Foto: Tricky Women Filmfestival

Wien – Als Ann Marie Fleming von mehreren Autos überfahren wurde, stand wohl nicht nur das gerade begonnene Animationsstudium der kanadischen Filmemacherin auf Messers Schneide. Fleming machte aus der Not ihrer Rekonvaleszenz jedoch eine Tugend und schuf mit Stickgirl eine mit wenigen Linien zu zeichnende Figur, die sie noch über die nächsten Jahrzehnte begleiten sollte.

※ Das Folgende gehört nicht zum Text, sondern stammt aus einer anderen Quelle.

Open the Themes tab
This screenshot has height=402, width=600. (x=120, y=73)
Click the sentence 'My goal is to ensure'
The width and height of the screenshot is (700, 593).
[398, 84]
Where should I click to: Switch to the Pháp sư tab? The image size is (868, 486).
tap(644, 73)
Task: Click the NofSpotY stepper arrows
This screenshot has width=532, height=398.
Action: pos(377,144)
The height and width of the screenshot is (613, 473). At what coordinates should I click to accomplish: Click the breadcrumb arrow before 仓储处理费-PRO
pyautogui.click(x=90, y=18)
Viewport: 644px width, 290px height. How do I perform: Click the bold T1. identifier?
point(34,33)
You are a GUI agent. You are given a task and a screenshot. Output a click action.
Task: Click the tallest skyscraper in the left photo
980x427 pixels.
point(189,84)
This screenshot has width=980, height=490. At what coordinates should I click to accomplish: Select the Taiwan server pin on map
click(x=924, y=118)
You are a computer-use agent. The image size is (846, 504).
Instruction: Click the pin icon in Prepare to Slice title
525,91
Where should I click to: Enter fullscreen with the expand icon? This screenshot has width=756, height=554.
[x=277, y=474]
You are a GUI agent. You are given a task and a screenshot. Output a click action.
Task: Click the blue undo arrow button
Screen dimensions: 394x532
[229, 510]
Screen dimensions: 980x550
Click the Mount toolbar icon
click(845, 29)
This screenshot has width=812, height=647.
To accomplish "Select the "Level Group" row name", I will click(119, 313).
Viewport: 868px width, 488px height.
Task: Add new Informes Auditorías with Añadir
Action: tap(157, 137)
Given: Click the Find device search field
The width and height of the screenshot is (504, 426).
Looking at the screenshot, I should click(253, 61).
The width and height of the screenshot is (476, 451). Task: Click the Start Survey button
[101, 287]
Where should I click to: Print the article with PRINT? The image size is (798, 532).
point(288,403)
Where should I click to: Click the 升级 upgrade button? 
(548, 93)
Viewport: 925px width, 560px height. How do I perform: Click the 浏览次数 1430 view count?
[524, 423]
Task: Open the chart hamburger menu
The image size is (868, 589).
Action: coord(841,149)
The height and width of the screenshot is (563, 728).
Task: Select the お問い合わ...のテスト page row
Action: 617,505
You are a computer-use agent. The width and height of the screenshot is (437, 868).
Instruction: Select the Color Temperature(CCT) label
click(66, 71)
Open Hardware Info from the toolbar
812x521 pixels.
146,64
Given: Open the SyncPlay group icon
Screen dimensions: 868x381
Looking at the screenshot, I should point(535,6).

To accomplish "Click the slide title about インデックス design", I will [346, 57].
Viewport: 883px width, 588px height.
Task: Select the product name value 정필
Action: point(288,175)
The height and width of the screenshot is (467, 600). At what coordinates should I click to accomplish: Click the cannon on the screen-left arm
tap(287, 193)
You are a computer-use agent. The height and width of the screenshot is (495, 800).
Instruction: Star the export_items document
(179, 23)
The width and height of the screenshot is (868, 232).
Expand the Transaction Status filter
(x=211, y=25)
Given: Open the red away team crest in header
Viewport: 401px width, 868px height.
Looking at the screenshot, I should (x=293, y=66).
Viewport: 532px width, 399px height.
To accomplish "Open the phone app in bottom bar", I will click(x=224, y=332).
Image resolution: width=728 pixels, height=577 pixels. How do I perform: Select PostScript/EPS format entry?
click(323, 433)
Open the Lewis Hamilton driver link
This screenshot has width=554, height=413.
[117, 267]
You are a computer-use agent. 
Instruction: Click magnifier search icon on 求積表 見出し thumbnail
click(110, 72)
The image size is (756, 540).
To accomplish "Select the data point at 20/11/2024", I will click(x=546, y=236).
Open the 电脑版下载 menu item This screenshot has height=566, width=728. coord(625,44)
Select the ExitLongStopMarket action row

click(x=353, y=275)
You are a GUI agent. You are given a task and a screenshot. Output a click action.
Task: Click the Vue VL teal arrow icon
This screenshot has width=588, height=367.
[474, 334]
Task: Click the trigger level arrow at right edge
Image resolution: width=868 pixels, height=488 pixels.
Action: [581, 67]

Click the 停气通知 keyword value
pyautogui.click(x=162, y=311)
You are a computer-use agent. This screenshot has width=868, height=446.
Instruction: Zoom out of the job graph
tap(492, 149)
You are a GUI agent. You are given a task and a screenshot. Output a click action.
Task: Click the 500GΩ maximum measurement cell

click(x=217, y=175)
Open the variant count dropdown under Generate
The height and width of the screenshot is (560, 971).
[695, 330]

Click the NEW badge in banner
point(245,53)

Das stilisierte Mädchen mit den schrägen Augen – Fleming hat chinesisch-australische Wurzeln – wurde zum Symbol der Zerbrechlichkeit seiner Schöpferin und letztlich auch zu deren Stimme. In Window Horses, als Österreich-Premiere beim Tricky-Women-Festival im Wiener Metrokino zu sehen, debütiert Stickgirl nun auch als "Schauspielerin" und schlüpft in die Rolle der Rosie Ming.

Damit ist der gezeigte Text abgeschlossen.